Las frentes cada vez más direccionadas hacia el piso , cientos de pupilas incrustadas en la nada misma, en perpetuo estado de hipnosis ante el brillo de lo artificial, aterradas ante el peligro inminente de la humanidad llamando; mientras, yo detenido e incomunicado como cualquier recluso en el Penal de Libertad, similar a un tonto de capirote, esperando algún subnormal de su calaña que venga a rescatarlo del calvario. Recorrí el laberinto una y otra vez, obstinado en que aquella línea recta se desvíe siquiera un milímetro y compruebe que aún respiramos mediante alguna mirada cómplice o una diatriba incendiaria de la enunciación de un vocablo o monosílabo, proveniente de un planeta exótico. Consciente del estrepitoso fracaso, mi limitada paciencia se agotó y los párpados se me cayeron en visible señal de derrota. Expulsé una larga bocanada de aire viciado y me despedí de todos; obviamente sin recibir ninguna devolución, ni siquiera un “chau” de compromiso.

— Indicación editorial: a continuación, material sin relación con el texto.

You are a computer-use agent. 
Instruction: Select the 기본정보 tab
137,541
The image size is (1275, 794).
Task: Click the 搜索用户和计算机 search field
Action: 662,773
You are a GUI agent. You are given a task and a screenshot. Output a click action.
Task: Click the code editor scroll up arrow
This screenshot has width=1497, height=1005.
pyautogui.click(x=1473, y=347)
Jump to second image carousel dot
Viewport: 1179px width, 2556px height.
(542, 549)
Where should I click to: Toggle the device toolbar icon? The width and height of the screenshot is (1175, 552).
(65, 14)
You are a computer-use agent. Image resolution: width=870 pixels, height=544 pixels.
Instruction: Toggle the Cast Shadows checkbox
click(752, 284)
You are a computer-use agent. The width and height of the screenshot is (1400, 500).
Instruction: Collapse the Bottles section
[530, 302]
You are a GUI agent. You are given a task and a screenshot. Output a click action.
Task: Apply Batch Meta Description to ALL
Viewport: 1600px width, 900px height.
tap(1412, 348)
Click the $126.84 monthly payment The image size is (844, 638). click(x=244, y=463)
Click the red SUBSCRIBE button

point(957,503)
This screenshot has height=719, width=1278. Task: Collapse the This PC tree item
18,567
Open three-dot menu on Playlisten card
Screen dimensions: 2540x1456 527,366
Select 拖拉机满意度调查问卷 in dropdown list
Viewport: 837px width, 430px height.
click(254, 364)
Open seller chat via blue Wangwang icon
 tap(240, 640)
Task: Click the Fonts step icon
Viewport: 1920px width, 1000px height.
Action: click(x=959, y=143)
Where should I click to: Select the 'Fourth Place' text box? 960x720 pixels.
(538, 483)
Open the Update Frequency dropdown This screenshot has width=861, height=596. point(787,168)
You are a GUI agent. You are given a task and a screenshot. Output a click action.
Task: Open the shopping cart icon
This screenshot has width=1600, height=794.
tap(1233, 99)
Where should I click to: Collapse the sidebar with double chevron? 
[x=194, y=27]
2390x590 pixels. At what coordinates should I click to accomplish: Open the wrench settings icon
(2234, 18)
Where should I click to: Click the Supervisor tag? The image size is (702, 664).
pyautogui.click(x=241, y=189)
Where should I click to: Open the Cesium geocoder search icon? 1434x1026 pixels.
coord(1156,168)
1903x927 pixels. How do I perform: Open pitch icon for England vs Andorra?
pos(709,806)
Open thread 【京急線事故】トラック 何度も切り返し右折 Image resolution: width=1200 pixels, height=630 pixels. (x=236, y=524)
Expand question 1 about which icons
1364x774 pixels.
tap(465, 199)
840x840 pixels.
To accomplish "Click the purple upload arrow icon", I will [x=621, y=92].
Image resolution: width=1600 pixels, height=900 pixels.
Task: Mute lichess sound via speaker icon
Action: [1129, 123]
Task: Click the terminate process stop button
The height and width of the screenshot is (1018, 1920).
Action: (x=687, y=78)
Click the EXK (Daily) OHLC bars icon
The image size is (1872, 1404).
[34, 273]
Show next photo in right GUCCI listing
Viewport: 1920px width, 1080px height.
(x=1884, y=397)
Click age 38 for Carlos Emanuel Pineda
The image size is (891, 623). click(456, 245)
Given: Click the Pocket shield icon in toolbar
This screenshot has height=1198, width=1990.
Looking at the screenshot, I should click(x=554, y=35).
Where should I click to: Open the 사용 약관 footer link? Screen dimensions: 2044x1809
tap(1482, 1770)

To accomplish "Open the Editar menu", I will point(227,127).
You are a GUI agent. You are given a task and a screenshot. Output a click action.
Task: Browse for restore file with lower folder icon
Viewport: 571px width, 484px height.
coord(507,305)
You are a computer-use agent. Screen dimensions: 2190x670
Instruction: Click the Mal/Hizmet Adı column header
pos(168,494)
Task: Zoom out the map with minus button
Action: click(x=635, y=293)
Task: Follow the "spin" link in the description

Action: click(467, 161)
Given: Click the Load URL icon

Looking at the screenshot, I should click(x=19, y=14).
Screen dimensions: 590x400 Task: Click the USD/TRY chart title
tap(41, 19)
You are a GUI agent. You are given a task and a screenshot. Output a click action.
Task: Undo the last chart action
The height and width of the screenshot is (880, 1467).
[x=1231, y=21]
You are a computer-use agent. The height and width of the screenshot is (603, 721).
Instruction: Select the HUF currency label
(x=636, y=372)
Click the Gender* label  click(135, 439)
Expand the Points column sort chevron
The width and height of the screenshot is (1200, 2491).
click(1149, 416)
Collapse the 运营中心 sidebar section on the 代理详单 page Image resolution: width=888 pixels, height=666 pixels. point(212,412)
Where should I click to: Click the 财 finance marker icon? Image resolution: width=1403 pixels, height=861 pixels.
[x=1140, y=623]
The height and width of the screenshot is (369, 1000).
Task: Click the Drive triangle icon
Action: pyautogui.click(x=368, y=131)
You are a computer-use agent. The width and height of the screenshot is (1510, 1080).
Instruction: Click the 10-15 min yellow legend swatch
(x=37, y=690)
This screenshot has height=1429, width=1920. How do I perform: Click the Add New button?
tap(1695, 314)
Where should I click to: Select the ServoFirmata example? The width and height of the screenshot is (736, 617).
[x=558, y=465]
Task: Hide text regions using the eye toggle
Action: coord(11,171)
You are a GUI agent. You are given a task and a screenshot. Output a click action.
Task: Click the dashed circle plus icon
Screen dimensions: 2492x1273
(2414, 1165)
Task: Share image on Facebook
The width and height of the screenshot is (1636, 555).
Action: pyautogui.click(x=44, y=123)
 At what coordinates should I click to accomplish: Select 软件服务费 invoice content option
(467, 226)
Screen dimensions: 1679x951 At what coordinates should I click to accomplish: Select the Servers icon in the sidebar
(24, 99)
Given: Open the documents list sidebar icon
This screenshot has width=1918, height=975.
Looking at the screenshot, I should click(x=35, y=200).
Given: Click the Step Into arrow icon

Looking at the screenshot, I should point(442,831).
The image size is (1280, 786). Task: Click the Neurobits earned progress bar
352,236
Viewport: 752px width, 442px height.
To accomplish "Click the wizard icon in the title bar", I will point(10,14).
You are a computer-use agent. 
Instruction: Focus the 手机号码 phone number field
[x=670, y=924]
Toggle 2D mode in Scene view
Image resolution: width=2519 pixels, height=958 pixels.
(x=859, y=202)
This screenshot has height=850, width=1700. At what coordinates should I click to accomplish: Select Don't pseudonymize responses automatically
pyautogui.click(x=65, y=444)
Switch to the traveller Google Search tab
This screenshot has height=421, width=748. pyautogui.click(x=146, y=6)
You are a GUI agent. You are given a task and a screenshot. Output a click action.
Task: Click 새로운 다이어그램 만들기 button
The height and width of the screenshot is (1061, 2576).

          Transitando las veredas rotas de regreso a casa, pensé en todos esos ojos saltones abstraídos del mundo; enseguida visualicé aquellos lejanos gurises del Tercero B, sobrevolando lo meramente terrenal entre travesura y travesura; esa era en definitiva la excusa que nos juntaba todos los benditos meses de julio, año a año, sin excepción. Viajando a velocidad relámpago por los sinuosos túneles del tiempo, pude situarme en nuestra inocencia aún latente, en la fluidez de las manos entrelazadas con la primera novia, en la rayuela, en la pelota atentando contra los vidrios del patio, incluso en alguna que otra trompada revoleada por los aires. Finalizados los imperecederos segundos de añoranzas, mi espíritu, resuelto e inquebrantable como nunca antes frenó en seco. Apagué mi celular del año X Antes de Cristo, no sin antes borrar cada contacto de la escuela primaria. Abandoné la idea de la vuelta a casa y caminé sin rumbo cierto; decidido a desechar el implacable veredicto de los apóstoles de la posmodernidad.